Our analysis revealed that the model’s predictive performance was better for infectious pneumonia than for SIRS-associated pneumonia, indicating considerable subtype-dependent variation. Temporal subgroup analysis showed maintained performance in pre-pandemic patients with moderate decline during the pandemic period. Seasonal analysis further suggested slightly better performance in spring-summer than in autumn-winter. These findings underscore how aetiological and temporal factors influence prognostic accuracy, warranting further investigation into pneumonia classification interactions.

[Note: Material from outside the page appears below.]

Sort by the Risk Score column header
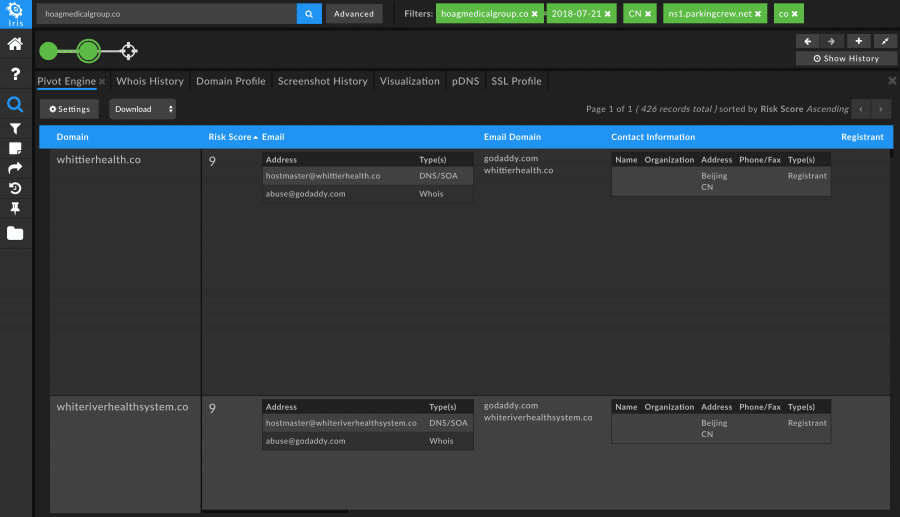This screenshot has height=517, width=900. [232, 137]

The endpoint of 30-day all-cause mortality was selected due to the high short-term mortality risk characteristic of SAP complicated by pneumonia. This timeframe captures the majority of deaths directly attributable to the disease process49,50, while minimising the potential influence of unrelated long-term events. The use of all-cause mortality helps mitigate adjudication bias, a considerable concern in retrospective studies where precise cause-of-death determination can be subjective and inconsistent. We acknowledge that this approach may include a few deaths not directly caused by SAP or pneumonia, constituting a study limitation. However, given the studied conditions’ acuity and severity, most deaths within this period are likely related to the index illness or its complications. Future studies should consider applying competing risk models to better distinguish between SAP-pneumonia-related deaths and unrelated causes, thereby refining prognostic accuracy.

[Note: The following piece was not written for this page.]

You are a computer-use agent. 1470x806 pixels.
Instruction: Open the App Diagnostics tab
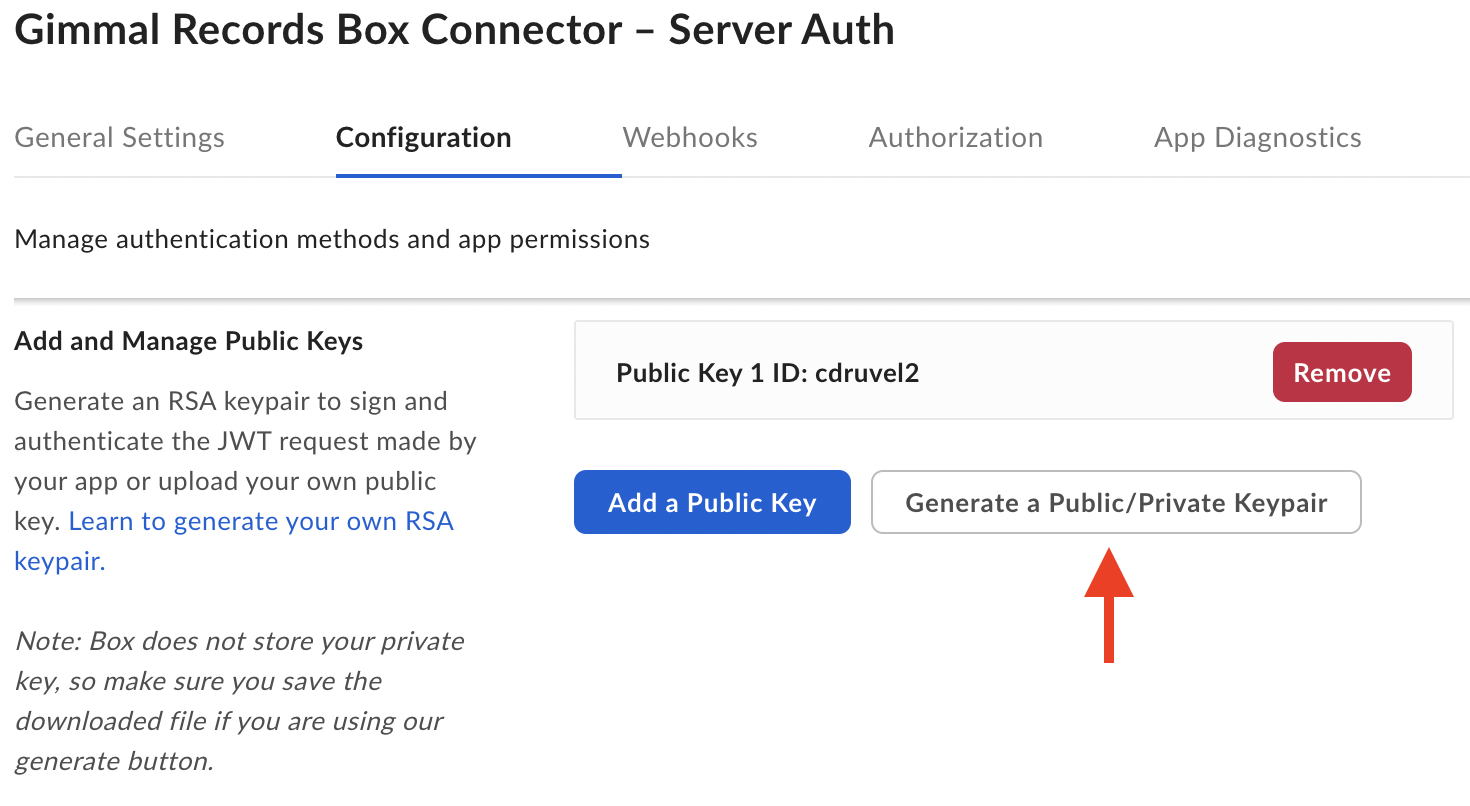tap(1257, 137)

Our study revealed some counterintuitive findings. Non-survivors had a lower prevalence of smoking and alcohol use history, alongside higher PaO₂ levels at admission. While these findings require cautious interpretation and further validation, we postulate several possibilities. Regarding smoking and alcohol use history, we posit that a simple binary assessment (yes/no) may fail to capture deeper contextual information, leading to seemingly paradoxical outcomes. Future studies should incorporate more detailed investigations, including duration, frequency, and quantity of tobacco and alcohol use, to draw more reliable conclusions. Regarding higher PaO₂ levels observed in non-survivors, survivor bias may represent a plausible explanation. The higher PaO₂ levels in non-survivors could be a marker of more aggressive early respiratory support rather than better intrinsic lung function. Furthermore, single-time-point measurement within 24 h may not capture the dynamic progression of respiratory failure. These hypotheses highlight the complexity of SAP complicated by pneumonia and underscore the need for dynamic monitoring in future studies.

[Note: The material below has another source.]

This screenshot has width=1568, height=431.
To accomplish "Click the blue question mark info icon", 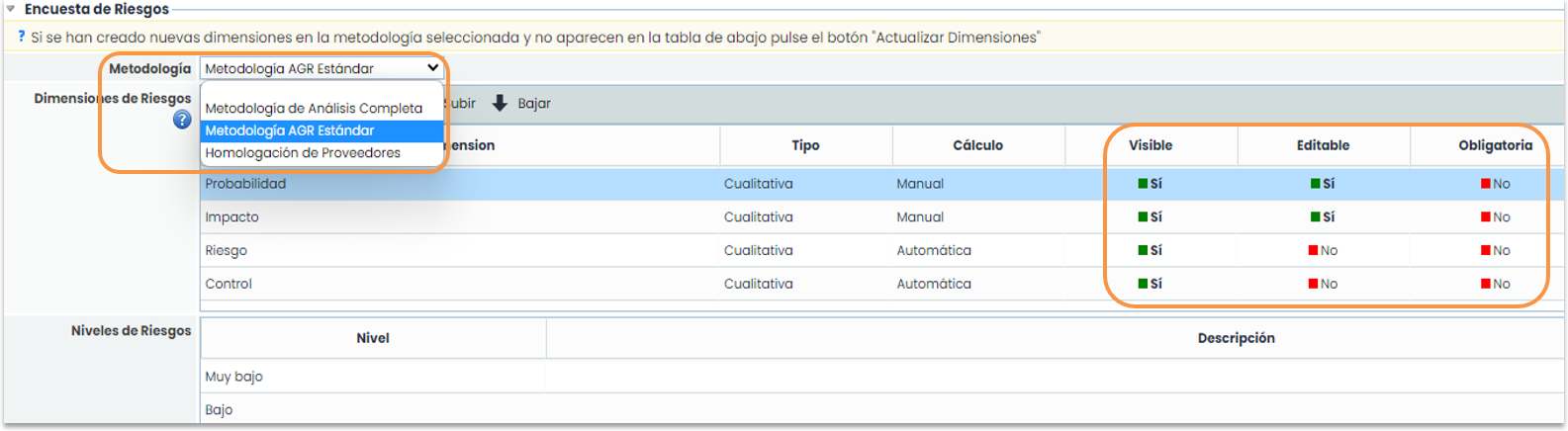I will click(x=21, y=37).
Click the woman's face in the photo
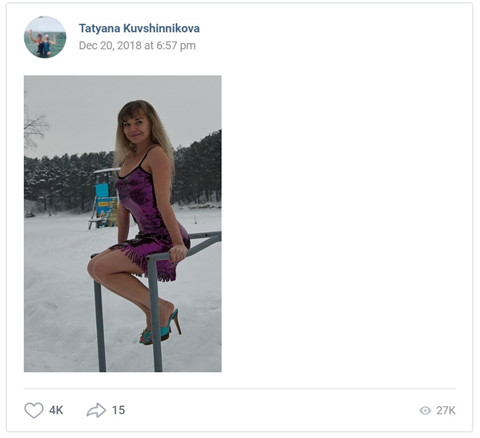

This study has some other constraints beyond the abovementioned limitations. First, incorporating pneumonia into established SAP modelling frameworks represents only an incremental improvement. Second, the modest sample size (n = 220) was only partially offset by external validation. Third, potential treatment-related confounders exist in model-incorporated predictors. Fourth, although data were stratified by admission year, the coronavirus disease 2019 pandemic disruptions were not explicitly analysed. Fifth, seasonal patterns were only partially captured and pathogen-specific variations were unexamined. Sixth, electronic health record-derived data are susceptible to coding inaccuracies, documentation gaps, and systematic measurement bias. Finally, non-routine biomarkers (e.g., interleukin-6) and variables with > 15% missingness (e.g., amylase/lipase) were omitted, raising the risk of unmeasured confounding.

Conclusions

We have developed and validated a novel, parsimonious prediction model for 30-day mortality specifically for SAP patients with pneumonia. It possesses potential for aiding early triage and decision-making in acute care settings. We propose a risk threshold of 30% to identify high-risk patients who may benefit from escalated care. Nevertheless, external prospective validation and further assessment of its impact on clinical outcomes are necessary before it can be recommended for routine clinical use.